やること: 転職活動についての文章のうち、「書類選考は落ちて当然ぐらいの気持ちで」と「接に呼ばれることになります。」の間を両端も含めて書き写し、その際「転職エージェント」を「キャリアアドバイザー」に差し替えること。

抜粋箇所:
◆ ◆ ◆
皆さん、もういくつかの企業に書類を応募してみたでしょうか? 新卒時に比べてバンバン落ちるので驚いたかもしれません。でもそれが普通なので、気にしないでも大丈夫。縁あって書類通過のお知らせが来たら、こちらも応募先の企業の選考を開始しましょう。そう、私たちも企業を書類選考するのです!
書類選考は落ちて当然ぐらいの気持ちで
書類を応募し始めると面白いぐらいに「お見送り」されます(要するにご期待に添えず、採用はお見送り云々ということです…)。
でも何度も繰り返しているように、中途採用は求人側のニーズがある程度かっちり固まっているので、面接に呼ばれなかったからと言って気にする必要はありません。
転職はお見合いのようなものですから、この企業が求める人材の要件と違ったんだな、と納得して別の求人を探しましょう!
もっとも何件応募してもまったく書類が通らないとなると、応募している業界や職務経歴書に問題がある可能性が高いので、一度転職エージェントに相談してみた方がよいかもしれません。
ミスマッチ防止へどんな会社なのか吟味
さて書類を応募し、そのうちの何件かが選考を通過すると、面接に呼ばれることになります。
ここからが今回の記事のポイントです。
久しぶりの面接で緊張したり早めに準備に取り掛かったりしたくなる気持ちは分かりますが、はやる気持ちを一旦抑えて立ち止まりましょう。
先ほど「転職はお見合いのようなもの」とお伝えしましたが、お見合いであれば当然こちらも相手を吟味しなければなりません。
どんな会社で、どのような事業を営んでいて、業績はいかほどか、そして社風は。
選んでもらった相手について行きますという発想では、早期離婚ならぬ早期離職につながってしまいます。
◆ ◆ ◆
記録一覧:
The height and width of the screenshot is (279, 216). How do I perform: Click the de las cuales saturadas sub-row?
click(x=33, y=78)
◆ ◆ ◆
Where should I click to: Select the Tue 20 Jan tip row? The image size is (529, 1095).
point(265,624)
◆ ◆ ◆
回答:
書類選考は落ちて当然ぐらいの気持ちで
書類を応募し始めると面白いぐらいに「お見送り」されます(要するにご期待に添えず、採用はお見送り云々ということです…)。
でも何度も繰り返しているように、中途採用は求人側のニーズがある程度かっちり固まっているので、面接に呼ばれなかったからと言って気にする必要はありません。
転職はお見合いのようなものですから、この企業が求める人材の要件と違ったんだな、と納得して別の求人を探しましょう!
もっとも何件応募してもまったく書類が通らないとなると、応募している業界や職務経歴書に問題がある可能性が高いので、一度キャリアアドバイザーに相談してみた方がよいかもしれません。
ミスマッチ防止へどんな会社なのか吟味
さて書類を応募し、そのうちの何件かが選考を通過すると、面接に呼ばれることになります。